Pay (Share): Net olan kısma denir. O an TV izleyenlerin gerçek değeridir. İzlenmeden aldığı pay yüzde 100’dür. Bu kişiler TV izliyor. Toplam izlenmeden alınan payı döngüler.
Erişim: Satın alan gerçek izleyicilere ulaşabilmektir. Erişmek istenilen bir Pazar söz konusudur. Kot pantolon giyen insanlar nasıl araştırılıyorsa, bu durum da aynı konuya denk düşmektedir. Bunun gösterim verileri açıklanırken, dakikalık olarak ele alınmaktadır.
Sıklık: Ne kadar sıklıkla karşı tarafa görüntülerin aktarılacağı belirtilir.
Etkili Erişim/Etkili Sıklık: Reklamlarda kaç görüntülemenin elde edileceğini belirler.
Özellikle yayıncılık alanında bilgisayar ve internetin kullanılması günümüz yeni medya ortamlarının oluşmasındaki en önemli teknolojik etkendir. Dijitale geçiş sonrasında ise internet üzerinden gerçekleştirilen yayıncılık görüntünün aktarım hızında ve kalitesinde olumlu gelişmeler sağlamıştır. Yeni medya 1970’lerden sonra, bilgisayar ve bilgi-işlem alanlarındaki ilerlemelerin, iletişim alanlarına adapte edilmesiyle biçimlenir. Rogers’a göre yeni medyanın karakteristik özellikleri Etkileşim, Eşzamansızlık, Asenkronizasyon ve Kitlesizleştirmedir.
İNTERNETİN DÖNEMSELLEŞTİRMELERİ
WEB 1.0 (1990 – 2000): İnternetin ilk ve en ilkel dönemi olarak bilinir.Kullanıcı kendi içeriklerini oluşturamıyordu, sadece gözlemliyordu.Tek yönlü bir bilgi akışı söz konusuydu.Online bir kütüphane gibi kullanılıyordu.
WEB 2.0 (2000 – 2010): Web’in popüler hale geldiği ikinci dönemidir.
Çift yönlü bir bağlantı oluşturulmuştur. Bu dönemde kullanıcılar içerik üretmeye katılmışlardır.
Bu döneme “sosyal web” dönemi de denmiştir. Sosyal medyanın ön plana çıktığı, bilgiye erişimin, bilgiyi düzenlemenin ve yine bilgiyi paylaşabilmenin ön planda tutulduğu özellik ve işlevlere sahip web log (blog) siteleri, Facebook, Twitter, YouTube, İnstagram, Wikipedia gibi web siteleri ve uygulamaları bu dönemde ortaya çıkmıştır. İnternet kullanıcıları video, görsel ve bilgi içeriklerini interaktif araçlardan yararlanarak kolaylıkla paylaşabilmişlerdir.
Web 3.0:İnternet kontrolünün insanın elinden çıktığı, verilerin doğrudan bilgisayarlar tarafından okunabilecek şekilde yapılandırıldığı ve etiketlendiği, yapay zeka yaklaşımları ve teknikleri gibi yazılımsal çözümlerle yorumlanıp “akıllı” bir hale getirildiği bir web ortamını işaret etmektedir.
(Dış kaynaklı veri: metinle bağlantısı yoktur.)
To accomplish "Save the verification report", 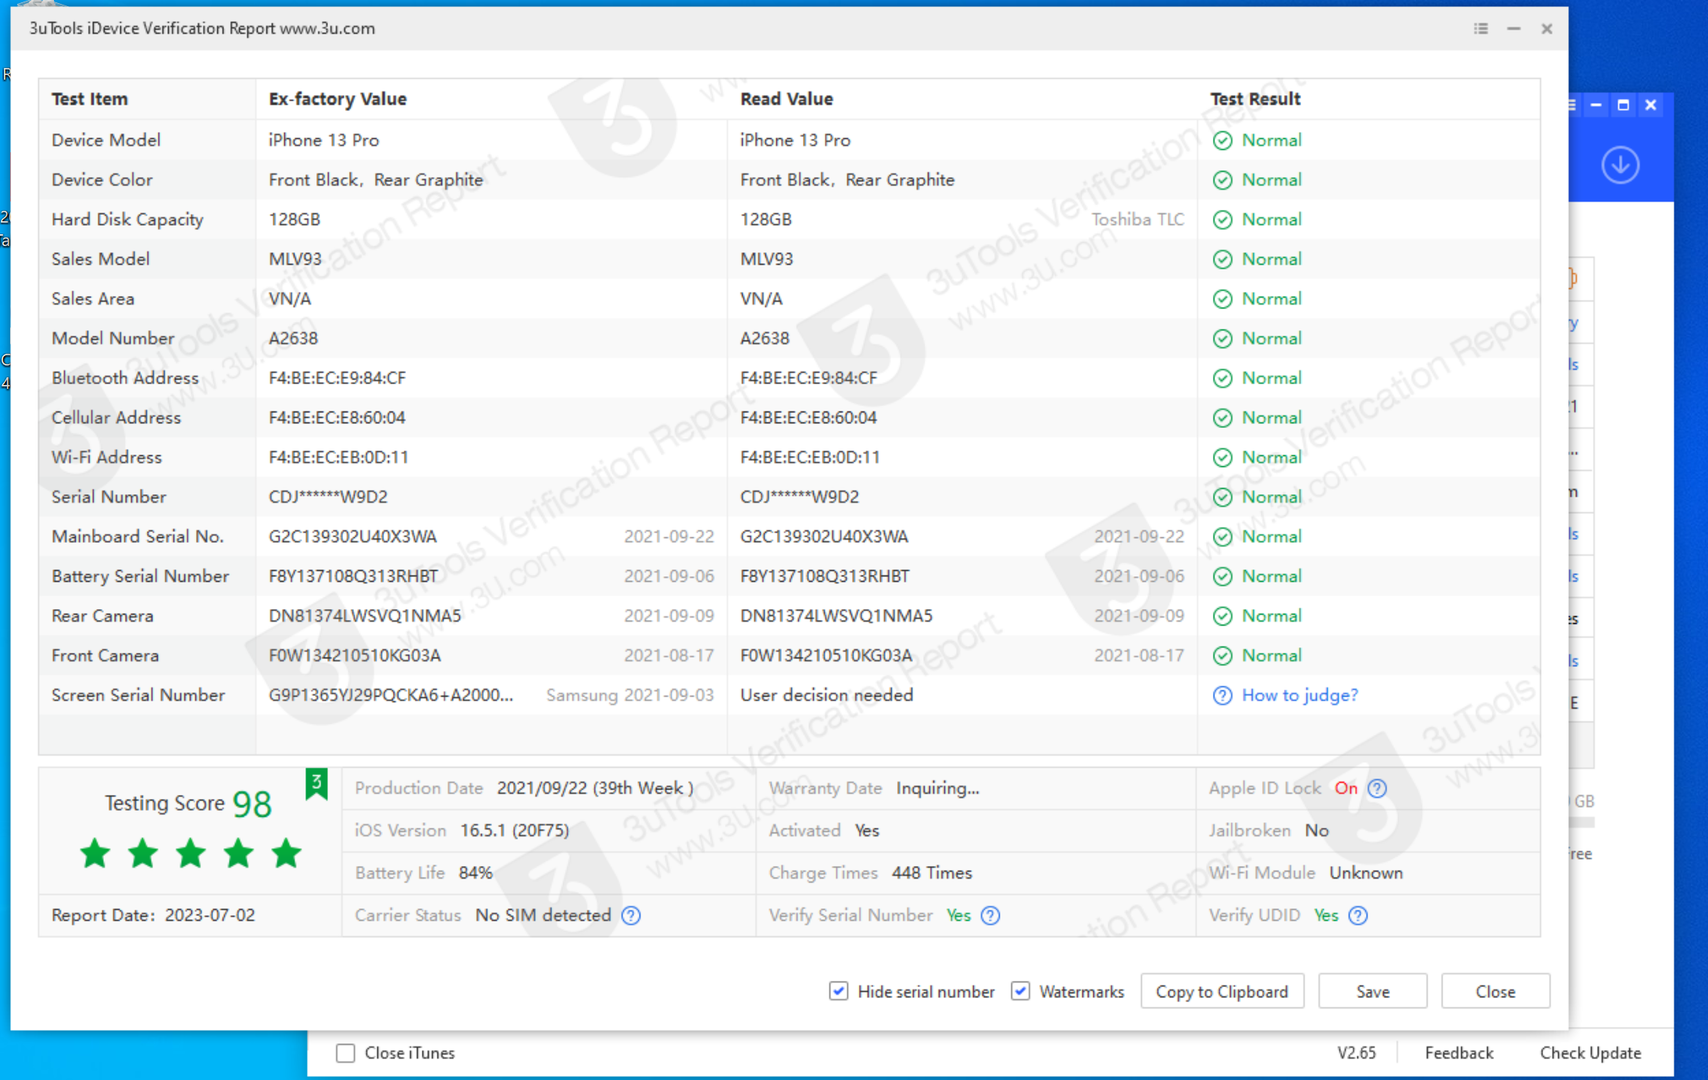I will click(x=1372, y=991).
Bu nedenle bu döneme “semantik web” adı da verilmektedir.Web 3.0, reklam ve pazarlama dünyasında büyük bir devrim yaratmıştır ve kişiye özel hazırlanan içeriklerin ortaya çıkmasını sağlamıştır. Gelişmiş algoritmalar ve birbiriyle iletişim halinde olan veritabanı sistemleri sayesinde, kullanıcılara tercihlerine ve ilgi alanlarına göre önceden ziyaret ettiği yer, alışveriş yaptığı mekan, beğendiği sayfa vb. kriterler ile alakalı öneriler, reklamlar ve benzer sonuçlar kişiselleştirilmiş olarak gösterilir.
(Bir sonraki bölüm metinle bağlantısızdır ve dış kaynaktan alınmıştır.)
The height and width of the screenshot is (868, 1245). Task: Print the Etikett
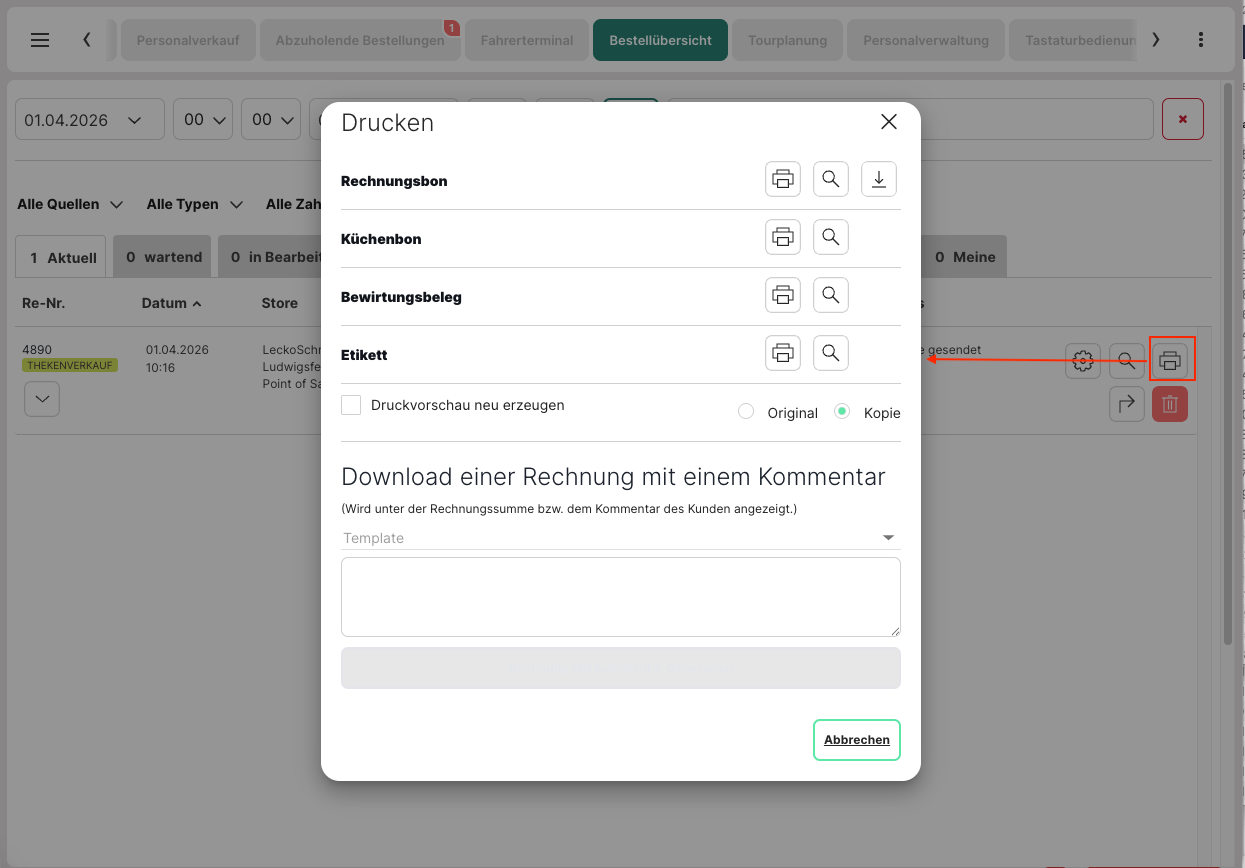point(783,354)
WEB 4.0 (2020 – 2030): Web 4.0, kişisel dosyaların, verilerin ve içeriklerin depolanmasında internet tabanlı bilişim (bulut bilişim) uygulamalarının öne plandadır. Her şeyin fiziksel disklerden uzaklaşarak tamamıyla sanal networkler üzerinde kurulduğu, gerçek ve sanalın iç içe geçtiği bir web teknolojisidir. Bu döneme “simbiyotik web” ya da “akıllı web” adı da verilmektedir.